4 von 5
gemi:re
Top 25 Rezensent
07. Januar 2018
Gesamteindruck:
4,0 von 5
Künstlerische Qualität:
4,0 von 5
Repertoirewert:
4,0 von 5
Trifonov's Masterpiece
Man freut sich ja besonders als Klaviermusik-Liebhaber über allseits hochgelobtes Spiel, so vor allen andren über den noch jungen Daniil Trifonov, auch wie er eben das Sylvesterkonzert der B-Phil. mit Rach-3 perfekt-souverän absolvierte. Man kann selten so (wie auch Lang-Lang) Klavier spielen hören ... und er spielt wie auch immer rein pianistisch z.T. atemberaubend.
Seine 'Gramophon'-Kür zum "Artist of the Year" und die Auszeichnung "Recording of the Month" für sein DG-Liszt-Album 'Transcendental' belegen eine besondere Wertschätzung für seine fabelhafte Pianistik und seine Sonderstellung unter den derzeitigen Piano-Highlights. Jenseits des PR-Gedöns für marktkompatibles Neues mit pianistischem Aplomb jedoch bleibt der musikalische Vergleich, sofern man auch noch musikalisch unterscheiden und urteilen kann und will.
Da sind doch zwei vergleichbar musikalisch erstrangige, womöglich nun auch schon vergessene Liszt-Grössen wie Brendel (auch philologisch) und Arrau, die sich in den 1970-80er Jahren besonders mit Liszt beschäftigt haben, und deren hochkarätige Einspielungen immer noch greifbar und gültig sind.
Beide würden dem von Trifonov vermittelten Anspruch höchster Virtuosität nur annähernd gerecht, vermögen jedoch eine musikalisch höchst differenziert ausgehörte, vor allem rhetorisch beredte Listnähe auszuspielen. Die zwölf transcendanten und die drei Konzert-Etüden spielt Arrau (Mitte der 70er) weniger pianistisch abgefeimt und akzent-kalkuliert, dafür musikalisch flüssiger und visionärer, gehaltvoller. Arrau wusste nun auch durch seine Nähe zu Busoni von Liszt mehr, als man heute bei Trifonov hören kann. Und jenseits aller agilen Pianistik, gibt es diesen alten, künstlerisch erlebt-erfahrenen Hintergrund, der heute kaum mehr erfahrbar und vermittelbar ist.
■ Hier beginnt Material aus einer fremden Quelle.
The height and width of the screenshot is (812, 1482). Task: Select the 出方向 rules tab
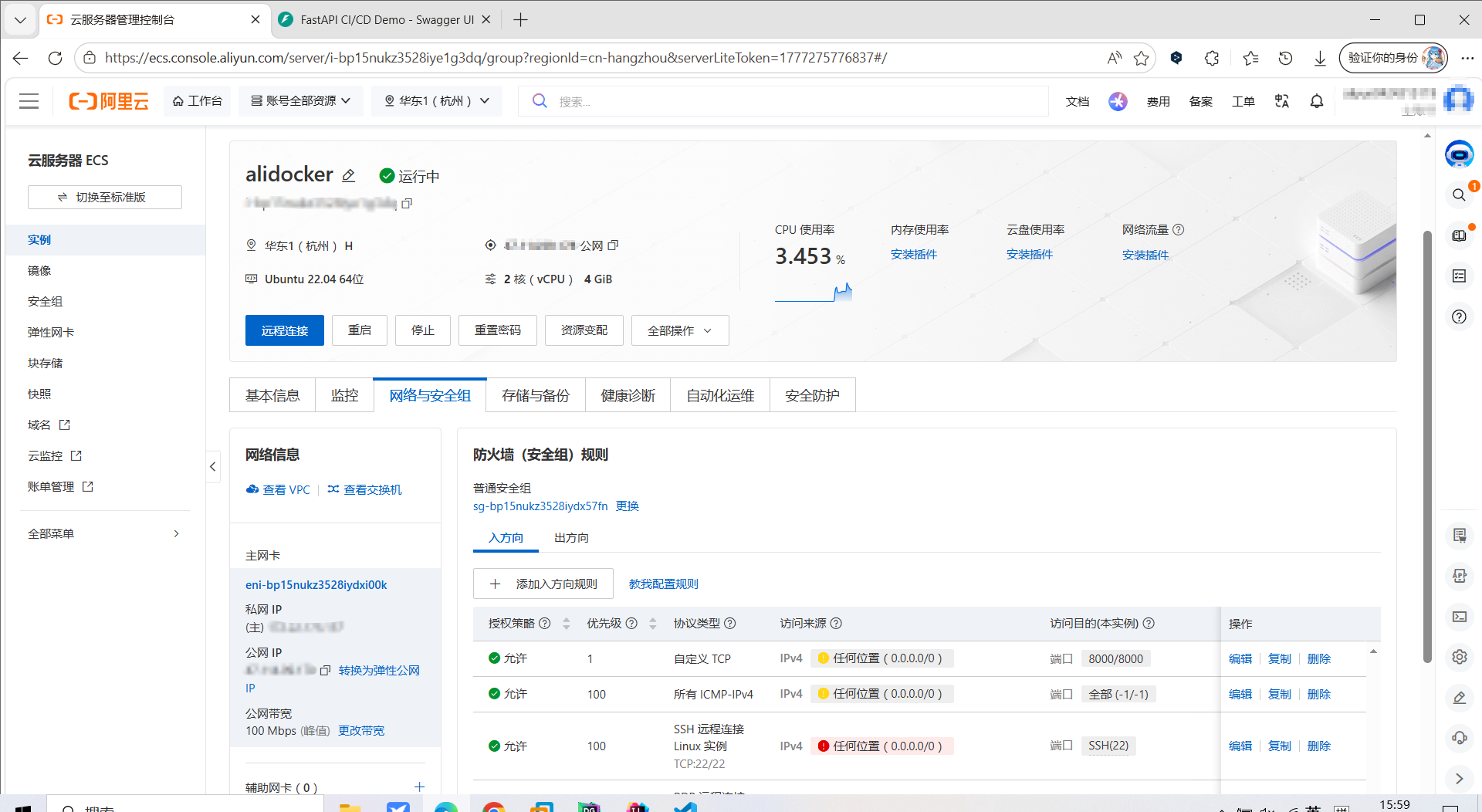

Längs solcherart gewachsener profunder Agogik, subtiler Phrasierung und sinnvoller Differenzierung (so wie auch bei Brendel) hört man den Unterschied im Vergleich zur eindrucksvollen pianistischen Artistik.
Trifonovs Liszt-Album ist gewiss ein pianistisch (5*) grandioser Triumph, zumal auch musikalisch ein bemerkenswertes Etudes-Kompendium aus einer Hand, und klang-dynamisch überwältigend gut, perfekt - nur, mir fehlt, so old fashioned, dieser transzendentale 'resound' um wirklich berührt zu sein.